Modelling of Genetic Cardiac Diseases

Abstract

Cardiac disease modeling is crucial to improve our understanding of the mechanism of various cardiac diseases and to discover new therapeutic approaches. Several modeling methods such as animal and computer simulations have been used to elucidate the cardiac diseases’ mechanism and drug responses. However, each modeling technique has its own particular advantages and limitations. Human-based models would be particularly useful to investigate human cardiac diseases because humans and animals have differing cardiac physiologies and drug tolerability. In addition, the phenotype of cardiac diseases and response to therapeutic intervention differ not only between mutations but also among patients. Therefore, such diseases strongly demand the individualized/personalized strategies.
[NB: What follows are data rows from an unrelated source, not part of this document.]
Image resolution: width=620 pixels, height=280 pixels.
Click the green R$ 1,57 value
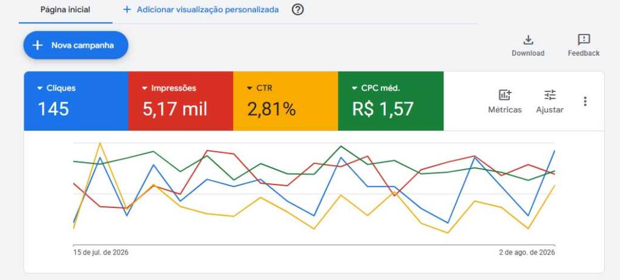pyautogui.click(x=383, y=109)
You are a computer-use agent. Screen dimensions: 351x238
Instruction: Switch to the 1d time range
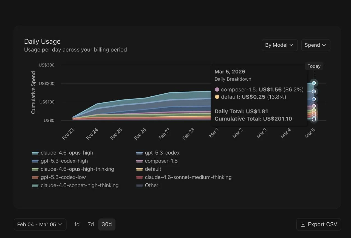tap(77, 225)
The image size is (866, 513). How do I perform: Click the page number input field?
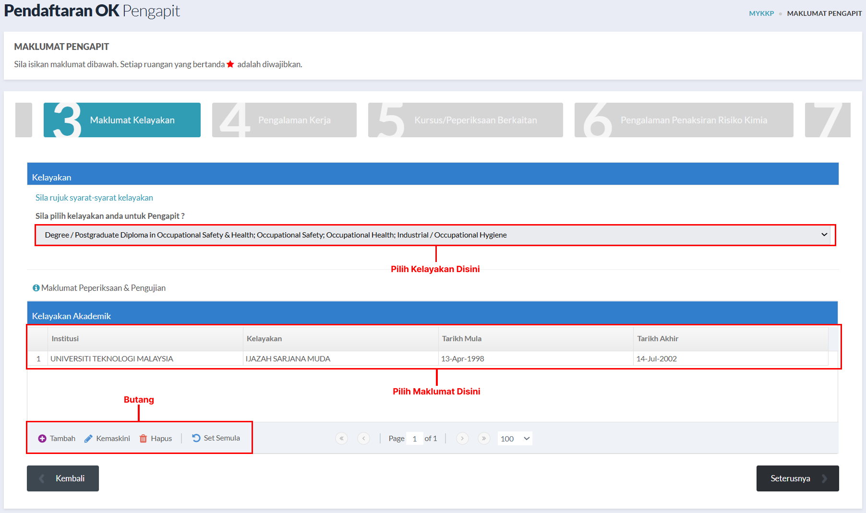[x=414, y=439]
Human-induced pluripotent stem cell-derived cardiomyocytes (hiPSC-CMs) offer the striking feature of retain-ing the same genetic information as donor, which guide us to investigate diseases and predict response to drug treatment individually. This feature of hiPSC-CMs is superior to the conventional in vitro modeling of cardiac diseases. Thus far, hiPSC-CMs have been successfully recapitulated many monogenic and also complex genetic cardiac diseases. hiPSC-CMs could be differentiated into different types of cardiomyocytes and non-cardiomyocyte cells, which empower us to understand cardiac chamber-specific arrhythmias such as atrial fibrillation and ventricular tachycardia.